Mr. Bradley supplied it. "Then the man deserves what's coming to him," he drawled.
"I told you this murder wasn't the work of a highly intelligent mind," said Miss Dammers.
"Well, now, to complete my reconstruction. Sir Eustace decides to rid himself of his encumbrance, and arranges what he thinks a perfectly safe way of doing so. The nitrobenzene, which appears to worry Mr. Bradley so much, seems to me a very simple matter.

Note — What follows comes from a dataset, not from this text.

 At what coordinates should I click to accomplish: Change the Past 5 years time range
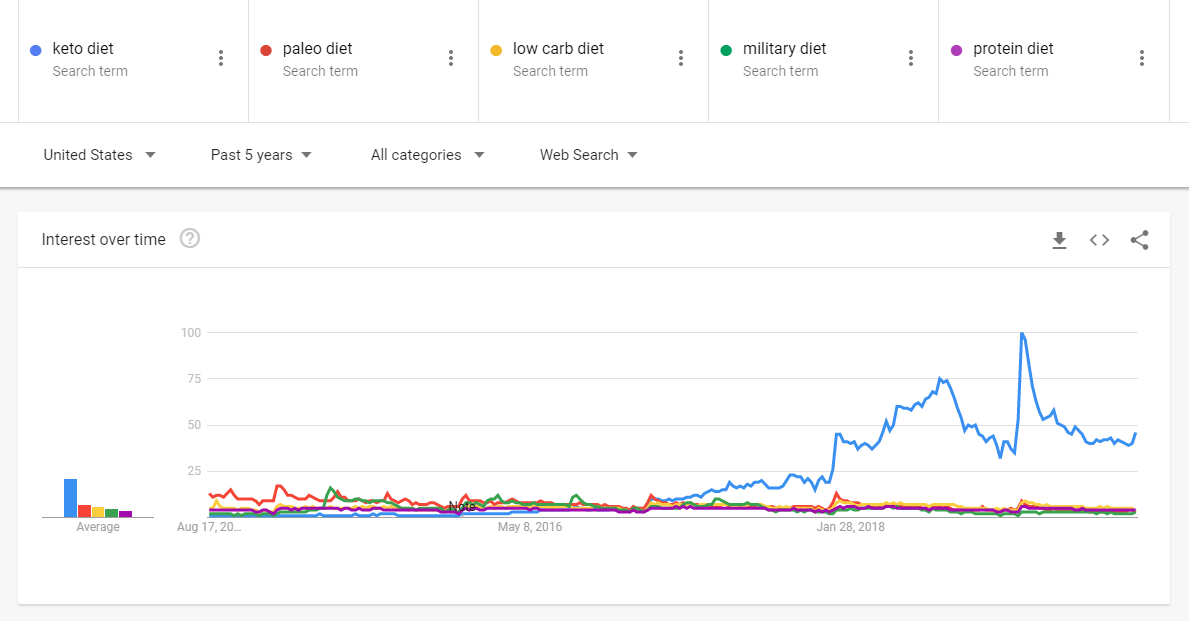tap(261, 155)
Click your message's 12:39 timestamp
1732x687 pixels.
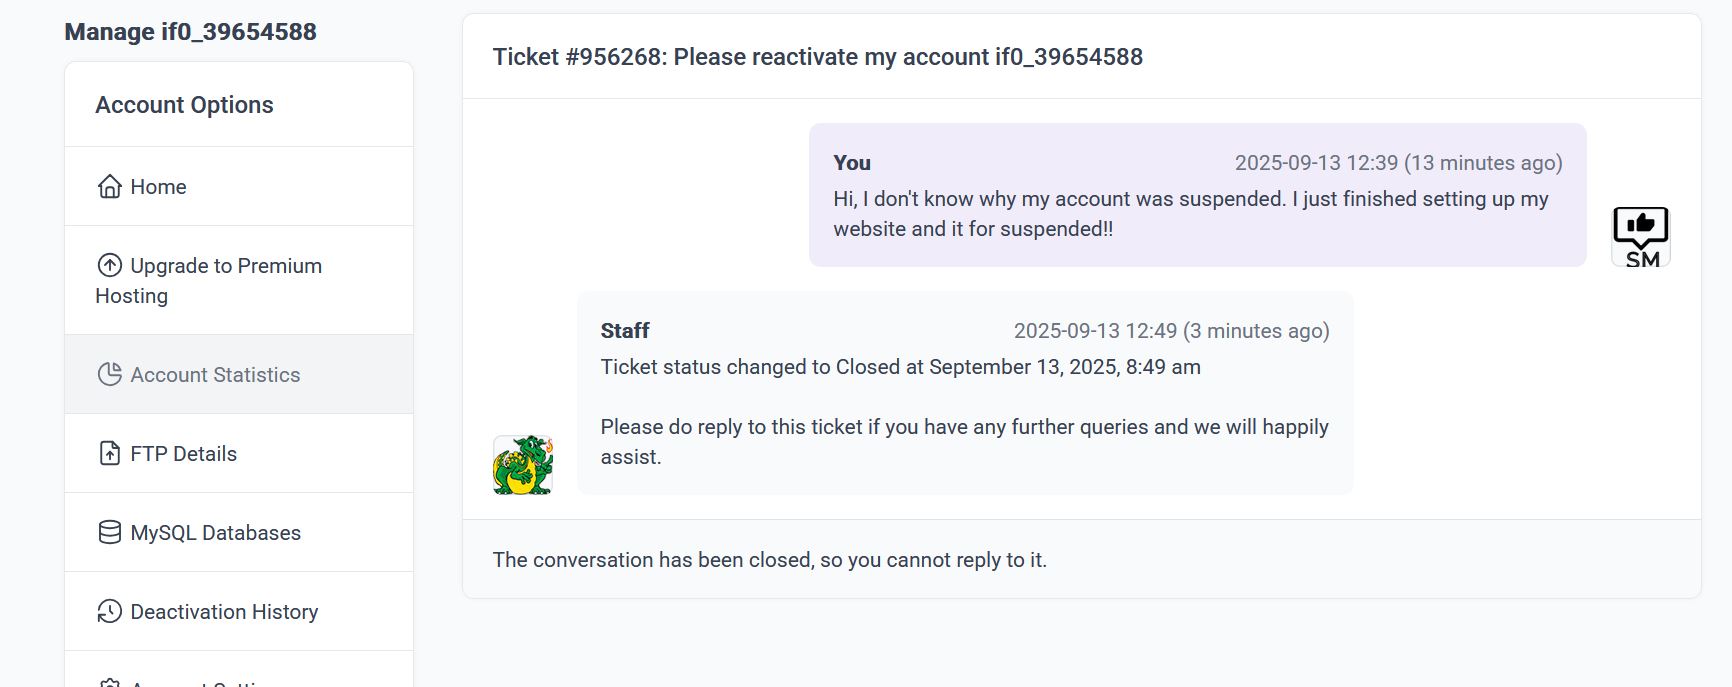(1398, 163)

Sir Eustace has decided upon chocolates as the vehicle, and chocolate liqueurs at that. (Mason's chocolate liqueurs, I should say, are a favourite purchase of Sir Eustace's. It is significant that he had bought several one - pound boxes recently.) He is searching, then, for some poison with a flavour which will mingle well enough with that of the liqueurs. He is bound to come across oil of bitter almonds very soon in that connection, actually used as it is in confectionery, and from that to nitrobenzene, which is more common, easier to get hold of, and practically untraceable, is an obvious step.
"He arranges to meet Mrs. Bendix for lunch, intending to make a present to her then of the chocolates which are to come to him that morning by post, a perfectly natural thing to do. He will already have the porter's evidence of the innocent way in which he acquired them. At the last minute he sees the obvious flaw in this plan. If he gives Mrs. Bendix the chocolates in person, and especially at lunch at Fellows's Hotel, his intimacy with her must be disclosed. He hastily racks his brains and finds a very much better plan. Getting hold of Mrs. Bendix, he tells her some story of her husband and Vera Delorme.